A zone also removes any question of what the rule is in Aspen, which makes it easier to enforce with fewer people claiming they are naive to the local public health order.

It would require wearing face masks at all times in the zone, with exceptions for age and medical condition. Also exempt are those inside a private residence or working in a professional office who do not have face-to-face interactions with the public or co-workers, as well as those while seated at a restaurant dining table. Performers, who are 25 feet away from spectators, also would be exempt.

The current local public health orders in Pitkin County and the city require that masks must be worn outdoors if a person cannot maintain more than a 6-foot distance from someone not part of their household for 10 minutes or longer.

In addition, facial coverings must be worn inside all buildings that are open to the public, except restaurants when people are sitting down at a table but they must be worn when walking around in the establishment.

Monday night’s special meeting is the first of two that council will conduct to pass an emergency ordinance; however, they are not public hearings.

Council is scheduled to vote on the ordinance Tuesday during its regular meeting, according to City Attorney Jim True.

Staff is proposing that the mandatory zone go into effect Aug. 4 and last until Aug. 25. It can be extended by council vote in the future.

Over 40% of those answering the online survey question that asked how long the zone should be in place indicated that they agree that it’s the new normal for the rest of 2020 and it should be reevaluated in December.

Other themes that came from the discussion in the online forum is that many people are concerned about enforcement and tourists not following the rules.

There were disputes on science and data; however, a majority of people want simple and clear rules on mask-wearing.

Fines for violating the public health order is $50 for the first offense, $250 for the second offense and a mandatory court appearance for any subsequent offense with the penalties of as much as a $2,650 fine and one-year imprisonment or both per day for each violation.

In the online survey, 796 people said they supported signs marking the physical environment in an established zone.

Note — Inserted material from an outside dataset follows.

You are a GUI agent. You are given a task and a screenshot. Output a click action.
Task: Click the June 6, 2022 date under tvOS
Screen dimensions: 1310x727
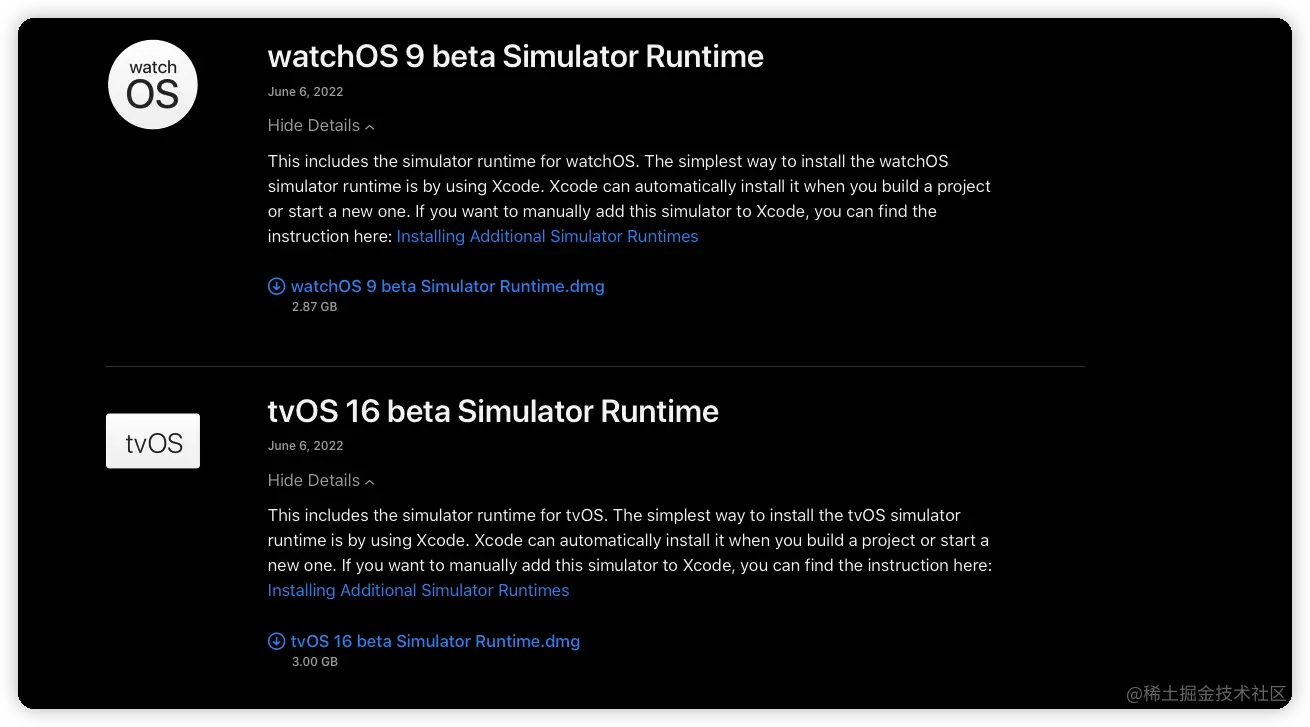tap(305, 446)
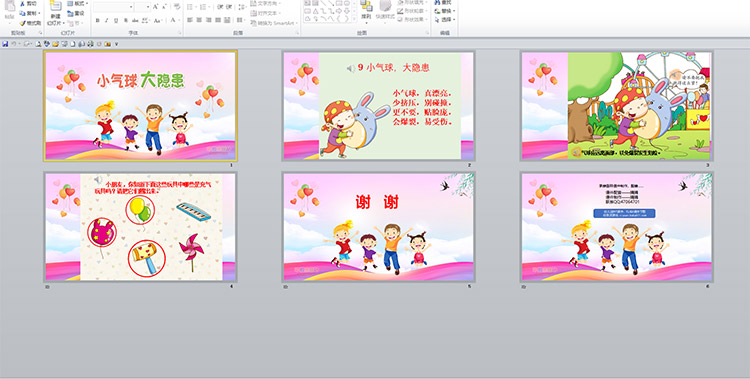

Over 500 respondents also support semi-permanent street pavement painting and sidewalk markings.

Depending on which zone is selected, the cost estimate is between $5,000 and $15,000 and could take between one and three weeks to implement, according to City Engineer Trish Aragon.

Glenwood Springs City Council voted last week to establish a mandatory mask zone, which takes effect July 30.

Other cities — including Breckenridge as well as Napa Valley, West Hollywood and Santa Monica, California — also have transitioned to mandatory face-covering zones to simplify what the communities’ expectations are.